I think job applications should be closer to college applications, which admittedly, have their faults, but at least attempt to get to know the person as a whole.  How is a college application different from a job application?  They have essays.  An essay allows you to get to know a person as a writer, therefore, on a much deeper level than the typical job application.  I’m talking about short essays, 1,000 words or less, or short answer questions.  Employers can get to know their prospects as a whole this way before, or even without an interview. (I just want to interject that I am in no way saying that essays should replace interviews.  Interviews are obviously the best way to know someone.  I’m suggesting that an employer without time for interviews could use a few short answer questions instead.)

Ranting aside, I am looking at jobs in Boone and Wilkesboro, so shoot me an email if you hear of anything I might find interesting!

Fall Break

After two weeks of midterms, I have happily escaped to my parent’s cabin.  At home, I have three roommates in a small apartment with paper-thin walls, so a house to myself is a welcome change.  I don’t have to be back until Monday, so I should have four days of bliss. I would, but I’m hungry. 

A few weeks ago, I decided completely out of the blue that I need to learn to cook.  Billions of people successfully cook every day; surely I could do the same.  I filled my grocery cart with fresh produce, spices, and uncooked meat.  A week and a dozen failed attempts later, I found myself slinking into the kitchen, yet again, after peanut butter– the one food I had that didn’t require cooking.  After a date pointed out that peanut butter cannot sustain me forever, I began cooking again, very. cautiously. (Looking back, I’m not sure why I listened.  He’s allergic to peanuts.  What does he know?)  By the grace of some higher being, my food was edible.  Not something I would serve to company, but edible.  So when I was able to leave for the cabin, I threw clothes in a bag, grabbed a few unread books, and packed what was left in my fridge with a small prayer. 

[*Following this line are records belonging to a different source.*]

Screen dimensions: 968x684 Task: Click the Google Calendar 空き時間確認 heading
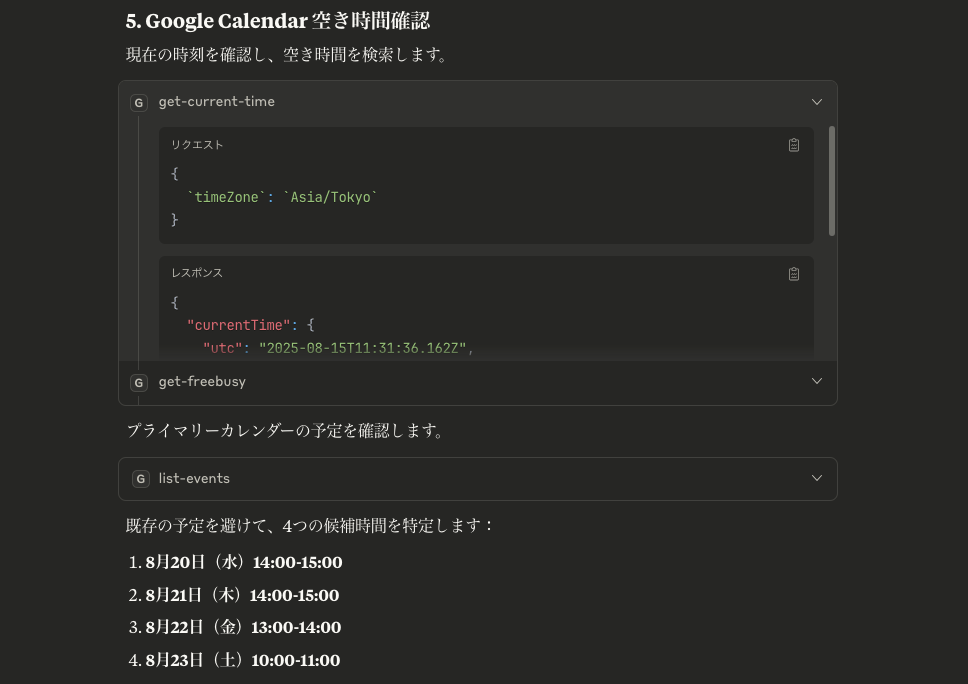pos(278,21)
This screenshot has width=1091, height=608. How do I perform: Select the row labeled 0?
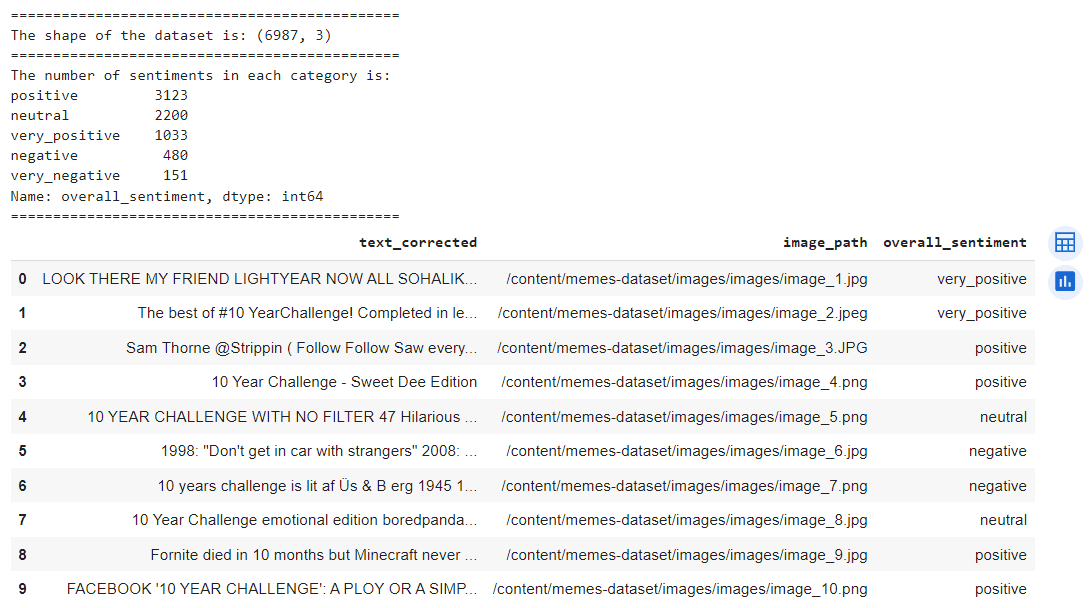click(x=22, y=279)
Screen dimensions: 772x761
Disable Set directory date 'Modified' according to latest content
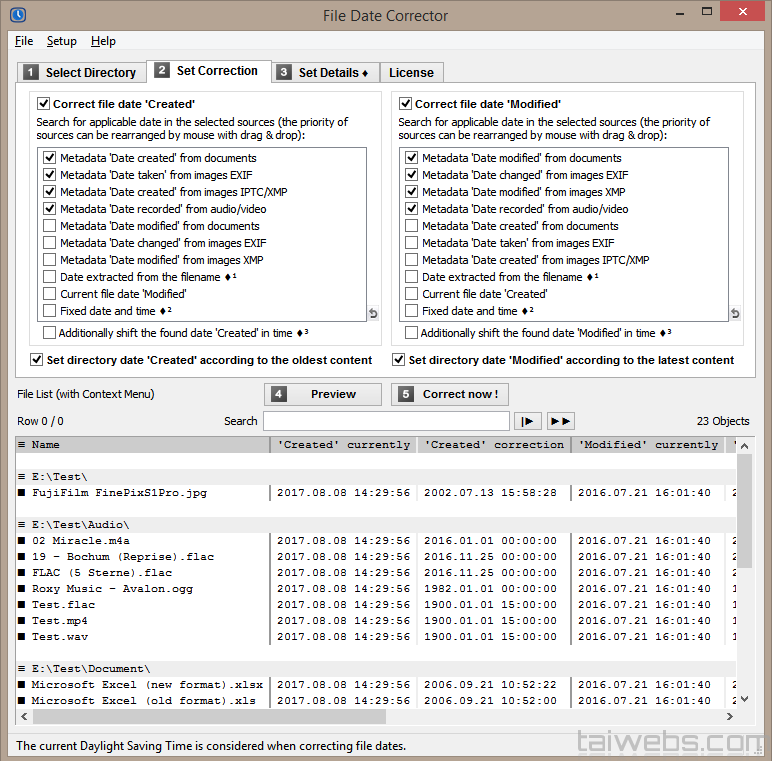pyautogui.click(x=399, y=360)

This morning, I woke up, showered, and descended upon the fridge.  I was determined.  I was ready.  I was foiled by a pilot light.  The cabin has an old stove/oven that uses gas.  I have no idea in this world how one works this infernal thing.  I’m beginning to gain respect for people like Mrs. Cleaver.  I grew up with an electric stove, and the one in my apartment is electric too.  I spent over an hour looking in the stove, under the stove, behind the stove, etc.  I finally broke down and bought a dollar cheeseburger.  I’m sure Wikipedia could have saved me a lot of time and frustration, but the cabin has no internet connection or cell phone signal. I’m hungry, stumped, and fairly certain I would be one of the first to go in a postapocalyptic society.